履正社・寺島成輝の父が明かす “ドラ1候補左腕”の育て方
「自分で言うのもなんですけど、厳しく育ててきました。野球のことはとやかく言いません。ただ、生活面において自分でやるべきことはきちんとやれ、とずっと言ってきました。高校に入学してからは、自分の服は風呂に入る前に自分で洗濯するのが日課で、試験前は勉強もしっかりやらせてきました。5段階評価の平均で『4点台後半』を取ったこともあります。まあ、勉強については、1年生のときから『プロに行きたい』と言っていましたし、高校出たら勉強することもないでしょうからね」
母の浩江さん(49)も、寺島には厳しく接してきたという。
寺島が高校2年くらいのとき、母に対して反抗的な態度を取った。すると浩江さんは、そういう態度なら弁当は作らない、と寺島を一喝。それから3カ月間、寺島は通学前に自分で弁当を作らざるを得なくなった。明宏さんは、「ある日、弁当を食わせてもらったら、えらく腕が上がっていました」と笑顔でこう続けた。

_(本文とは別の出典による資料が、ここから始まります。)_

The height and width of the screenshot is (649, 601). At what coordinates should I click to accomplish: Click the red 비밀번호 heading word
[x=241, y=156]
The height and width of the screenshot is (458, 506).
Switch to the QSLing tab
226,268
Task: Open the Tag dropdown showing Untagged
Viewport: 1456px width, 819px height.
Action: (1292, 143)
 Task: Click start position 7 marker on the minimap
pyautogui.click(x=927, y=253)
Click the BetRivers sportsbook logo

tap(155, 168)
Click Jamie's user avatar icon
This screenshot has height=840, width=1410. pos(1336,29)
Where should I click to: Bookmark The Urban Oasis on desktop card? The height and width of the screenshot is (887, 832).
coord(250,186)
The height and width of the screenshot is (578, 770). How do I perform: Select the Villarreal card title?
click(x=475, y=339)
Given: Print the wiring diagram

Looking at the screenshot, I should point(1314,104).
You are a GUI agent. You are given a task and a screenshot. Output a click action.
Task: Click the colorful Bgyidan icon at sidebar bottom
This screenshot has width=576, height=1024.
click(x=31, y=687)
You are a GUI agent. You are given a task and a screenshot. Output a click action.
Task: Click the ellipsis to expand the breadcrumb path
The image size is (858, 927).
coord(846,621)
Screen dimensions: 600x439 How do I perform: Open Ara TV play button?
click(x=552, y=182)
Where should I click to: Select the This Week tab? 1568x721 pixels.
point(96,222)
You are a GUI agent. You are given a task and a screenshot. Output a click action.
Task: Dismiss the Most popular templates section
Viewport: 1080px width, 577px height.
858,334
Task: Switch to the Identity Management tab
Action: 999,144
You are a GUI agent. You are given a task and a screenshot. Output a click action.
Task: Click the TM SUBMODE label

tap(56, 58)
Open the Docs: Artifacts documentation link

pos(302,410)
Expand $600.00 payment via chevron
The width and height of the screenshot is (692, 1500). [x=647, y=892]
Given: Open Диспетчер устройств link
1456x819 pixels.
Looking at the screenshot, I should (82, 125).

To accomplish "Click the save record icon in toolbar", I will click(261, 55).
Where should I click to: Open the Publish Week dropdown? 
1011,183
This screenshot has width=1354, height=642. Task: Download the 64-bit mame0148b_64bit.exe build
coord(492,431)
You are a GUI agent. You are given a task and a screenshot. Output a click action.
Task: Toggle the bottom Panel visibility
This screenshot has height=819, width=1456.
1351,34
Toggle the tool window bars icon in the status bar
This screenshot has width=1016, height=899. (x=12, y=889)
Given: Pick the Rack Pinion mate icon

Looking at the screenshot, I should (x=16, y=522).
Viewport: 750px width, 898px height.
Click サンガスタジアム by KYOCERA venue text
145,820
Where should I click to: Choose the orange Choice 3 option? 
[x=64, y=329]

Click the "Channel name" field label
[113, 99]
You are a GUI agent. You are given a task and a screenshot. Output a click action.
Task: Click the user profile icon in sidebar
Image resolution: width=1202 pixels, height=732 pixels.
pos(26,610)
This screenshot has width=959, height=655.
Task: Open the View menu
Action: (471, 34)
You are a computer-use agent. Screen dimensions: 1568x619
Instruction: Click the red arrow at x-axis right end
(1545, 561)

「自分も母親も、息子が偉そうなことを言ったら引っぱたきます。今の時代、鉄拳がどうこうと言われますから、あんまり大げさには書かないでいただきたいんですけどね(苦笑い)。どっちかの親が厳しいと、どっちかがフォローに回ったりするご家庭もあるかもしれませんけど、うちはどっちもフォローに回りません。野球の面では、自分で課題を設定し、いつまでに何を補うか、メニューを決めて鍛錬するという環境で、育てていただきました。学校と家の方針は近いものがあると思います。野球でも生活でも、自分に厳しくできないとサボリ癖がついてしまいますから」
明宏さんによれば、「最近は、こちらからとやかく言うことがなくなってきた」とも言う。大舞台で安定して力を発揮できるのは、グラウンド内外で心身を鍛えられてきたからだろう。